Metastatic tuberculous abscesses may occur along with progressive organ tuberculosis or in miliary tuberculosis, however there are reports showing that it may occur without any underlying tuberculous focus as occurred in our patient. It usually occurs in undernourished children of low socioeconomic status or immunodeficient or severely immunosuppressed patients. Our patient had a lower socioeconomic status, too, her general condition was consistent with failure to thrive and she had manifestations of malnutrition. [3],[8],[9],[14]

The differential diagnosis includes staphylococcal abscess, other mixed bacterial infections, spirotrichosis, nocardiosis, chromomycosis, leishmaniasis, atypical mycobacterial infections, deep fungi infections, syphilitic gumma, leprosy and all forms of panniculitis. Confirmation of the clinical diagnosis is obtained by histopathology, and bacterial or fungal culture. [8],[15],[16]

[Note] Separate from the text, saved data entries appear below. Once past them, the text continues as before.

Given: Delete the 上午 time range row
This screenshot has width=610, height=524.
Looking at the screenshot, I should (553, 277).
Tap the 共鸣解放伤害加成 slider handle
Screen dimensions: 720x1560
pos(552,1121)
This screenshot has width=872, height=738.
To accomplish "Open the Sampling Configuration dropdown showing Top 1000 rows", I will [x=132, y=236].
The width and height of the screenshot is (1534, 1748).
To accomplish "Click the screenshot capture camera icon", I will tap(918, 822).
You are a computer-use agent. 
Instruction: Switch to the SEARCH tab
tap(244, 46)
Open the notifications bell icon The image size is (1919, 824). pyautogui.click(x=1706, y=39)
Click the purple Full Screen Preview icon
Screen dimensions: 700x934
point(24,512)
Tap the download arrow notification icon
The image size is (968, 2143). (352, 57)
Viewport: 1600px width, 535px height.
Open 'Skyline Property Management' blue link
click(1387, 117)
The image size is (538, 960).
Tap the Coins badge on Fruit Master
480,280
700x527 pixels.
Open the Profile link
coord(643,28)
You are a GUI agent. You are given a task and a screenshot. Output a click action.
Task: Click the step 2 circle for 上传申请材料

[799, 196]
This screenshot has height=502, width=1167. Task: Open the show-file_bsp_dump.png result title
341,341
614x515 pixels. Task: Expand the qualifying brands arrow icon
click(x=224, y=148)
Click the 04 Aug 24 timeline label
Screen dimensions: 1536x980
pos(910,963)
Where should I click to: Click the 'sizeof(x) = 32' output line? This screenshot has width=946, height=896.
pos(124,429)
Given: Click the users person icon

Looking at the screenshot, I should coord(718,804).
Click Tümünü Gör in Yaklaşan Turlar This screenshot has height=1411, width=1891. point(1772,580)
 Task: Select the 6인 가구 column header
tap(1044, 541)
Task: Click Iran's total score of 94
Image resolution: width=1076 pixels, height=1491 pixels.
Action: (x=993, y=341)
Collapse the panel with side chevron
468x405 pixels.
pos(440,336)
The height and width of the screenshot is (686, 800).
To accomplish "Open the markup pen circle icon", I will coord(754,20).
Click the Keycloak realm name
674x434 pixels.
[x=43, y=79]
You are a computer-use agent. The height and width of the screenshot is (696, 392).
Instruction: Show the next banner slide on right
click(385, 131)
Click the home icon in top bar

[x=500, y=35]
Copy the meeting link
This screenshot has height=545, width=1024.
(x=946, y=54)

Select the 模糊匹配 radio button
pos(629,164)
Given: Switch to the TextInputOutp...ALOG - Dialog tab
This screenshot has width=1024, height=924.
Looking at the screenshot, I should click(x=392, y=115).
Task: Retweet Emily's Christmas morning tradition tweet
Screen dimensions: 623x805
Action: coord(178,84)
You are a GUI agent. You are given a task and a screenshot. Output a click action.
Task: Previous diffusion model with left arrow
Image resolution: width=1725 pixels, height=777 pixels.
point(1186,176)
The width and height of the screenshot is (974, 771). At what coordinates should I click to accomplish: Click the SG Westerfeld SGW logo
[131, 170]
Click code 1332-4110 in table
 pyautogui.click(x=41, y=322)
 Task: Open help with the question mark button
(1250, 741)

Tuberculin sensitivity is usually lower than in other forms of skin tuberculosis and may be absent in severely ill patients. [1],[5],[6],[8],[13],[14] There was strong tuberculine positivity in our patient that could be attributed to concomitant tuberculosis osteomyelitis.

Skeletal tuberculosis accounts for 10-15% of cases of extrapulmonary tuberculosis. [15],[17],[18] Recently, the proportion of bone or joint tuberculosis has progressively increased to 27%. [19] Although they are highly specific in the presented case, the clinical findings may not be specific, and in many cases, the radiographic appearance is similar to pyogenic osteomyelitis; therefore, the disease is frequently neglected or misdiagnosed. The symptoms are those usually seen in musculoskeletal disorders; pain, stiffness, and swelling. The tuberculin test is positive in up to 90% of cases. [2],[7],[12],[15],[20]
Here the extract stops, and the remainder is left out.